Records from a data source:

^^^^

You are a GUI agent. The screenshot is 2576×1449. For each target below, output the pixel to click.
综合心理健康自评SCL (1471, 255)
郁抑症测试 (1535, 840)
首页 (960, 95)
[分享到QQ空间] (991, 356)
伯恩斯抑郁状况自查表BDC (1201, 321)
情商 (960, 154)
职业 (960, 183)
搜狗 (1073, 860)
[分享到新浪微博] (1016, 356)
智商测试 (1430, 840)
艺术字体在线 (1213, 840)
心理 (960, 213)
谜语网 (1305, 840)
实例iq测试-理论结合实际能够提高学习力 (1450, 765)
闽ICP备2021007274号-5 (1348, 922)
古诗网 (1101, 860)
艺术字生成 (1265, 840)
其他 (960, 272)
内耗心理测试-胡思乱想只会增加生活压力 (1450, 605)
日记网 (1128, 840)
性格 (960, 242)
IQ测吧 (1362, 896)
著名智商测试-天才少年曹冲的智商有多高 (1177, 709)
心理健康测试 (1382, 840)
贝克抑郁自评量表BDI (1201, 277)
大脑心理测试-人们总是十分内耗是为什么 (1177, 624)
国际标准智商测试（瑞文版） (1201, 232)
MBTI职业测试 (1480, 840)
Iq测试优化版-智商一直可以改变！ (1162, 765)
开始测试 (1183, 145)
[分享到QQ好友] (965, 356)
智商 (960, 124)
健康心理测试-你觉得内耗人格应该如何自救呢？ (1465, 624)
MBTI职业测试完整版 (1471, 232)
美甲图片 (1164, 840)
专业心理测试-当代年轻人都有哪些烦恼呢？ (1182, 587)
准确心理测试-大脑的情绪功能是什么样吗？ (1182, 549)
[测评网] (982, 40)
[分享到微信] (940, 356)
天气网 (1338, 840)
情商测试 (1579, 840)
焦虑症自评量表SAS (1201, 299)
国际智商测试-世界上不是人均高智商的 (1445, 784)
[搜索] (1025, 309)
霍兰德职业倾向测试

^^^^

**Exercise objective:**
In full and without error, transcribe each of the entries.

**Written solution:**
You are a GUI agent. The screenshot is 2576×1449. For each target below, output the pixel to click.
综合心理健康自评SCL (1471, 255)
郁抑症测试 (1535, 840)
首页 (960, 95)
[分享到QQ空间] (991, 356)
伯恩斯抑郁状况自查表BDC (1201, 321)
情商 (960, 154)
职业 (960, 183)
搜狗 (1073, 860)
[分享到新浪微博] (1016, 356)
智商测试 (1430, 840)
艺术字体在线 (1213, 840)
心理 (960, 213)
谜语网 (1305, 840)
实例iq测试-理论结合实际能够提高学习力 (1450, 765)
闽ICP备2021007274号-5 (1348, 922)
古诗网 (1101, 860)
艺术字生成 (1265, 840)
其他 (960, 272)
内耗心理测试-胡思乱想只会增加生活压力 (1450, 605)
日记网 (1128, 840)
性格 (960, 242)
IQ测吧 (1362, 896)
著名智商测试-天才少年曹冲的智商有多高 (1177, 709)
心理健康测试 (1382, 840)
贝克抑郁自评量表BDI (1201, 277)
大脑心理测试-人们总是十分内耗是为什么 (1177, 624)
国际标准智商测试（瑞文版） (1201, 232)
MBTI职业测试 (1480, 840)
Iq测试优化版-智商一直可以改变！ (1162, 765)
开始测试 (1183, 145)
[分享到QQ好友] (965, 356)
智商 (960, 124)
健康心理测试-你觉得内耗人格应该如何自救呢？ (1465, 624)
MBTI职业测试完整版 (1471, 232)
美甲图片 (1164, 840)
专业心理测试-当代年轻人都有哪些烦恼呢？ (1182, 587)
准确心理测试-大脑的情绪功能是什么样吗？ (1182, 549)
[测评网] (982, 40)
[分享到微信] (940, 356)
天气网 (1338, 840)
情商测试 (1579, 840)
焦虑症自评量表SAS (1201, 299)
国际智商测试-世界上不是人均高智商的 (1445, 784)
[搜索] (1025, 309)
霍兰德职业倾向测试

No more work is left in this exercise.